Top 10 Books of All Time Photo from the eBay page.  I am duly impressed!

I believe I have now on my shelves ALL of the ten works on the list.     I would like to say that I have read and studied every single one of these books…but since I am a very truthful person, I can’t make that claim.

I did read part of  Tolstoy’s Anna Karenina, which I enjoyed.    The other classics are so much discussed and made into movies, and snippets (or pages) have appeared in various sources, that they are impressed upon my mind having read the novels  per se or not.

OK, in my defense, English and American Literature HAVE been included in my curriculum,  but during my college career the only course I remember that specifically dealt with “classic great modern literature” was a University of Akron  graduate seminar on Latin American Fiction.    That course, I recall, came as I was overwhelmed (pretty much) with heavy-duty studying and reading…so much so that I was   reading non-fiction textbooks on the History of all sorts of times and places—and did not have time for the luxury of reading my favorite “lawyer-books” and Sci-Fi, and light bedtime reading…I would fall asleep with a huge textbook, not a little paperback.     Reading those Latin American novels (Isabel Allende, Gabriel Garcia Marquez, Garcia Lorca,)…was almost like cheating on the curriculum…a real treat.

Another seminar at Cleveland State dealt with Karl Marx and his assorted works.  Now this may sound stupid, but I was a tad shy at the time with my Essential Karl Marx paperback and reams of print-outs from reference books.   I mention that because one of the eBay writer’s TOP TEN GREAT BOOKS is the classic Vladimir Nabovosky book Lolita.    Well!  at the time I was in college ten-twenty years ago I would have kept THAT book in my book bag.      I have the book now for sale (I think.)   No, I haven’t been so inclined to read it.

While on that general subject, it always amuses me to recall that when I was a girl THE banned book (really…banned!) was Forever Amber,   by Kathleen Winsor.    Well, let me tell you…that book was not very interesting to me when I tried to read it years and years ago…and I never did find the titillating parts that I thought were hiding within the book.     Recently, like last year, I finally found out that the book was banned for political reasons…not for…well, you know…sexy stuff.  😉

So…good luck with those lists!

22 thoughts on “So which are YOUR Top Ten Fiction Novels?

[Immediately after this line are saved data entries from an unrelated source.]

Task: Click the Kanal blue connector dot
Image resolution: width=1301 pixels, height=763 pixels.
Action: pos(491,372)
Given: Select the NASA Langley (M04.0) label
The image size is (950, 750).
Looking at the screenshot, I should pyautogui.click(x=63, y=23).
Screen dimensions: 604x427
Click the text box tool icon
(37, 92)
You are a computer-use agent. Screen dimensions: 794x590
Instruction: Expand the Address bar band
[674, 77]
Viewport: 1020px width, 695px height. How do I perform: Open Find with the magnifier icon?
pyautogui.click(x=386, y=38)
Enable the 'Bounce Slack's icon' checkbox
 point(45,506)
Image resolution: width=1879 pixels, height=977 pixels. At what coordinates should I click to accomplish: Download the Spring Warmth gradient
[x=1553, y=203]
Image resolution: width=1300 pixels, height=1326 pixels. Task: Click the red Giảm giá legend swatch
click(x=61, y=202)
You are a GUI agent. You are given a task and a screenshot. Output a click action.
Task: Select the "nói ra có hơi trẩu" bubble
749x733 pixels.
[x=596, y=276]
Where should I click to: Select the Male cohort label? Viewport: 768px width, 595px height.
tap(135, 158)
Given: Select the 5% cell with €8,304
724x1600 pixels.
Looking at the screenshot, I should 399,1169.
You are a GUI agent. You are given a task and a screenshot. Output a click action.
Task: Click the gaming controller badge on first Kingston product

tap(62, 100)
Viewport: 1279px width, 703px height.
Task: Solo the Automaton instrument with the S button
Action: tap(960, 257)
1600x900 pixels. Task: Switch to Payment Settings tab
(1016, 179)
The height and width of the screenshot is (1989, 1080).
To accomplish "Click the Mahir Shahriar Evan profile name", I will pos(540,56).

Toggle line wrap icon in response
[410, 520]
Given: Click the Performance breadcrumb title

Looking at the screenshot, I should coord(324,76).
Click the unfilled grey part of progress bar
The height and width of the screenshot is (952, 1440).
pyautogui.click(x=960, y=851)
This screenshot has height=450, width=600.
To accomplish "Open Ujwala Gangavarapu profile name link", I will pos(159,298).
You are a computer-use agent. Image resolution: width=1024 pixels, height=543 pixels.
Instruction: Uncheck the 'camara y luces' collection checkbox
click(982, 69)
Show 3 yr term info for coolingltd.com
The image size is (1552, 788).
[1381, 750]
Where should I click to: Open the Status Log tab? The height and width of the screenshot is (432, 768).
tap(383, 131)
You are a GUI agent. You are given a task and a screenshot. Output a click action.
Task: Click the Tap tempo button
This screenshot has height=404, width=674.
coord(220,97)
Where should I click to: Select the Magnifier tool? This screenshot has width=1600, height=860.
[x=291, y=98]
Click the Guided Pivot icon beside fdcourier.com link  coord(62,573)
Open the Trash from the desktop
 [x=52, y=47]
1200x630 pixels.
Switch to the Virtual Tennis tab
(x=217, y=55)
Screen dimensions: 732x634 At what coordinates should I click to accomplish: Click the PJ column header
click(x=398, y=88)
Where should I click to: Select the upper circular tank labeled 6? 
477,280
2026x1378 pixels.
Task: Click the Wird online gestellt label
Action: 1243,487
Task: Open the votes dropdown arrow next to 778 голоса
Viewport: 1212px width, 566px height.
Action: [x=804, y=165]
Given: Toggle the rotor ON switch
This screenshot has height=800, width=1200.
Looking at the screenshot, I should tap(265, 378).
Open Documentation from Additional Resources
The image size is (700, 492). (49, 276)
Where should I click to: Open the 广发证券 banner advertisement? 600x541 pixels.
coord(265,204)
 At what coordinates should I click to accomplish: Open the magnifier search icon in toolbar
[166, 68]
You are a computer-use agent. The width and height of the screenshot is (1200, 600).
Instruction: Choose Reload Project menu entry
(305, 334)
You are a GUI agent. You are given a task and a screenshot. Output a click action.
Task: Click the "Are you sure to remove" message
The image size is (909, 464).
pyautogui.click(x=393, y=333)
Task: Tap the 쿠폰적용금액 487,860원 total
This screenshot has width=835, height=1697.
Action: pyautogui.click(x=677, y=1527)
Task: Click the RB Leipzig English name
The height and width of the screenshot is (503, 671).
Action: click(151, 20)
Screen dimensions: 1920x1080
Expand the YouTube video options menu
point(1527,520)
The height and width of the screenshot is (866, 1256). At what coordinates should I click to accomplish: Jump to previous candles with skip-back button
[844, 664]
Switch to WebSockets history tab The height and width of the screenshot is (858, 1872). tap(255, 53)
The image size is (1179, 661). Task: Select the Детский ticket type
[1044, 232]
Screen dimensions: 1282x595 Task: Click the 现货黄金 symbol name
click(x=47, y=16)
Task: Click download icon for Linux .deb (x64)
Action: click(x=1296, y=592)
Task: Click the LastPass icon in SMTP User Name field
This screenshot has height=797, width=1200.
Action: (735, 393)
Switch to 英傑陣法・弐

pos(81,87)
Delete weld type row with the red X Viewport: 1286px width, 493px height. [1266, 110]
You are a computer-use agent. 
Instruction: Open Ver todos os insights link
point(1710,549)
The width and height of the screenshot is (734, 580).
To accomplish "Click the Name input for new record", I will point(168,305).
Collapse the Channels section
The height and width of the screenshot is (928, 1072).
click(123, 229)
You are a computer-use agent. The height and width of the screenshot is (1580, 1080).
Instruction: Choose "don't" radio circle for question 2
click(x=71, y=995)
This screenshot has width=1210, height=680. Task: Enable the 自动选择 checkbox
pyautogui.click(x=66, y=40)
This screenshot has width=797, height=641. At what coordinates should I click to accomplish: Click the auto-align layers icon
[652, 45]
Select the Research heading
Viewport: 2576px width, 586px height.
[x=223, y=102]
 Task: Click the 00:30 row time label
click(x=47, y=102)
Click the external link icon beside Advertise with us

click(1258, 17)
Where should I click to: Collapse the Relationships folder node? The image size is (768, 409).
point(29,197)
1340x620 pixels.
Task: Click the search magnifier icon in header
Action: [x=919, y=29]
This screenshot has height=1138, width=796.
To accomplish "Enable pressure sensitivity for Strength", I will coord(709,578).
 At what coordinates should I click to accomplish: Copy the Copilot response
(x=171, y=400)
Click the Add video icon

  1. From the list given, I have read them or read from them or otherwise know them all. Aside from Frankenstein and Middlemarch, I wouldn’t put any on the list. It’s all relative to experience, certainly. My list (subject to change, which is a point) is of great works that also were read by me at a propitious time. This was fun to do. Thank you!

    top ten Greatest Fiction Books Ever Written
    (prompt by Gradmama)
    1 The Hobbit
    2 A Journey to the Center of the Earth
    3 The Martian Chronicles
    4 Macbeth (which I read as a singly published book)
    5 The Giver
    6 A Wrinkle in Time
    7 A Wizard of Earthsea
    8 Dune
    9 The Warlock in Spite of Himself
    10 Modern Times (Dickens)


  2. I’m too lazy to list the top 10 great books … but I’ll tell you the 10 I’d want with me if I were stranded on a desert island… 🙂 Oh, and I’m going to cheat – a series counts as one book!
    1. Lord of the Rings – JRR Tolkein
    2. Pride and Prejudice – Jane Austen
    3. The Discworld series – Terry Pratchett
    4. The Dirk Gently series – Douglas Adams
    5. Selected Works of TS Spivet – Reif Larsen
    6. To Kill a Mockingbird – Harper Lee
    7. Jane Eyre – Charlotte Bronte
    8. The Bible
    9. Finnegan’s Wake – James Joyce (I’ve never read it, but if I were stranded I’d have time – and perhaps the inclination – to puzzle it out)
    10. Complete Works of WB Yeats

    As you can see, I’m a lazy reader with a taste for the funny and fantastical. I’ve read seven of the books on your list. Could never get into “War and Peace”, although I should try again; ditto Moby Dick, although I find it hard to enjoy a book that’s about killing whales (I know it’s about more than that but I can’t get past the bloody whale); had never heard of the Proust, although I’ve started Swann’s Way and, again, would like to try again… 🙂

    Banned books … yeah, I read “Lady Chatterley” expecting a thrill, but DH Lawrence’s turgid prose kinda squelched it. I went through a phase of loving his books, but got fed up at how darned excited he was about S. E. X.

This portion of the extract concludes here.